先日の記事はつまり、「交通事故・行政書士のレゾンデートル(存在意義)が揺らいでいる」状況を解説したものです。いずれ、「別に行政書士が交通事故を扱わなくてもよいのでは?」が世間の声となるかもしれません。
それでも、未来を失ったわけではありません。私が推進しているのはあくまで「被害者救済業」、単なる「行政書士業」では括れません。根本に帰って、将来を展望、決意を表明します。
平素から訴えている通り、被害者側の損害立証が手薄なのです。特に後遺症です。これは専門性を要する業務で、それ程簡単にできるものでなく、また、簡単に扱われても困ります。
前提ですが、弁護士にとって交通事故は数十ある業務の一つでしかありません。交通事故だけに専門特化した事務所などほんのわずか、全国でも数えるほどです。法律の専門家であっても、交通事故に精通している先生はごく一部なのです。”弁護士=交通事故のプロ”という構図は約束されてはいません。このような中、被害者にとって、本当のプロ=後遺症のエキスパートは潜在的に必要なものと断言します。
保険会社を見ればわかります。保険会社には対人・対物事故の交渉担当者がいて、さらに自動車の査定を行うアジャスター、医療査定を行う医療アジャスターがおります。それだけではありません、顧問医、顧問弁護士、協力弁護士、そして、外注の医療調査会社・・完璧なチームを形成しているのです。
翻って被害者の周りに味方はいるでしょうか?警察も病院もお役所も、裁判所も無料相談の窓口も、それぞれの立場で対処しているに過ぎません。被害者がお金を払って雇った専門家だけが、唯一味方と呼べるはずです。このように、被害者さんは”圧倒的に不利な戦いを強いられている”現実を自覚しなければなりません。
現状の大手事務所によるクレサラ解決では埒の明かない、不慣れな弁護士による、間違った誘導で路頭に迷う被害者さんは大勢いるはずです。事実、毎回のように相談会に参加されています。今後もセカンドオピニオンが増加、大手事務所を見限った被害者さんの相談・依頼が続くでしょう。

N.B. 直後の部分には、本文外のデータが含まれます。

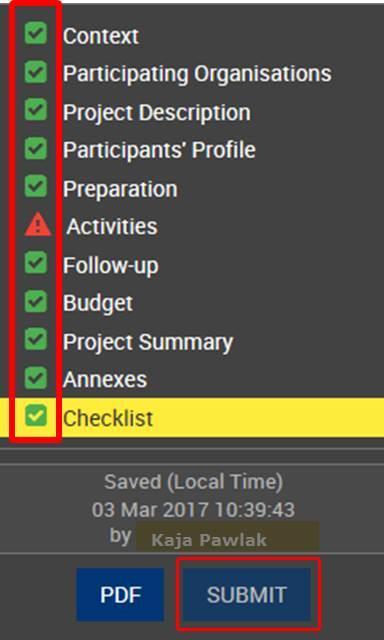The height and width of the screenshot is (640, 384).
Task: Open the Context section
Action: 100,36
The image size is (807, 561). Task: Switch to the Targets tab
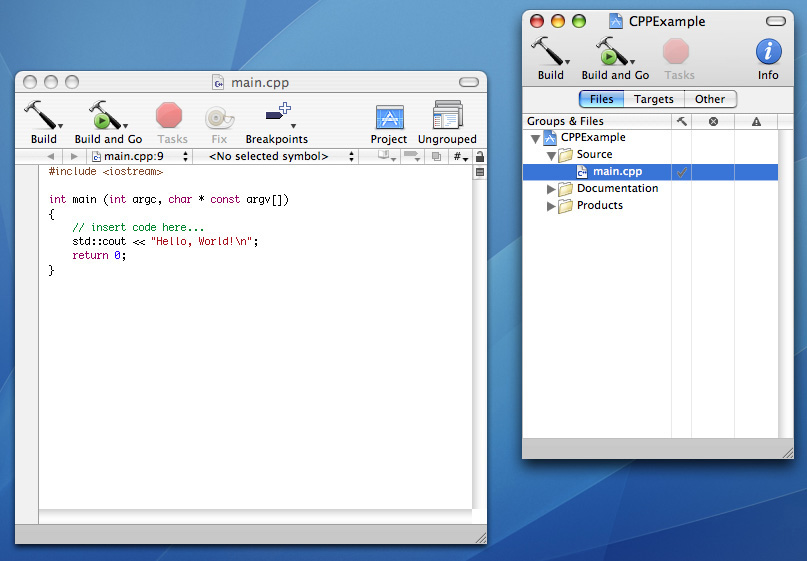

また、どれだけ大手事務所が毎月100件の受任を果たそうと、まだまだ後遺障害が見込まれながら立証不足で、もしくは賠償金も保険会社の基準額にて、保険会社と残念な金額で解決をしている被害者さんは水面下で大勢ひしめいています。未だ、被害者の皆さんに声が届ききってはいないのです。これは、多くの損保代理店さんからの情報、地方相談会の反響から確実にそう思います。その意味で、まず、ニーズを喚起している大手事務所のネット攻勢は、広く業界として歓迎すべきことかもしれません。そう、(交通事故被害者の)裾野は大変「広い」のです。
そして、この業務、それ程軽薄ではありません。交通事故の知識は法律に留まらず、保険、医療が分厚い2枚壁として存在します。とりわけ、人体1000種にも及ぶ後遺障害の深遠があり、(交通事故業務は)とっても奥が「深い」のです。簡単に専門家になどなれません。高い専門性を持った業者でなくては、繊細な立証作業が求められる、深刻な被害者さんを救うことはできません。「より専門性を持った事務所へ」、被害者さんの賢明な選択に期待します。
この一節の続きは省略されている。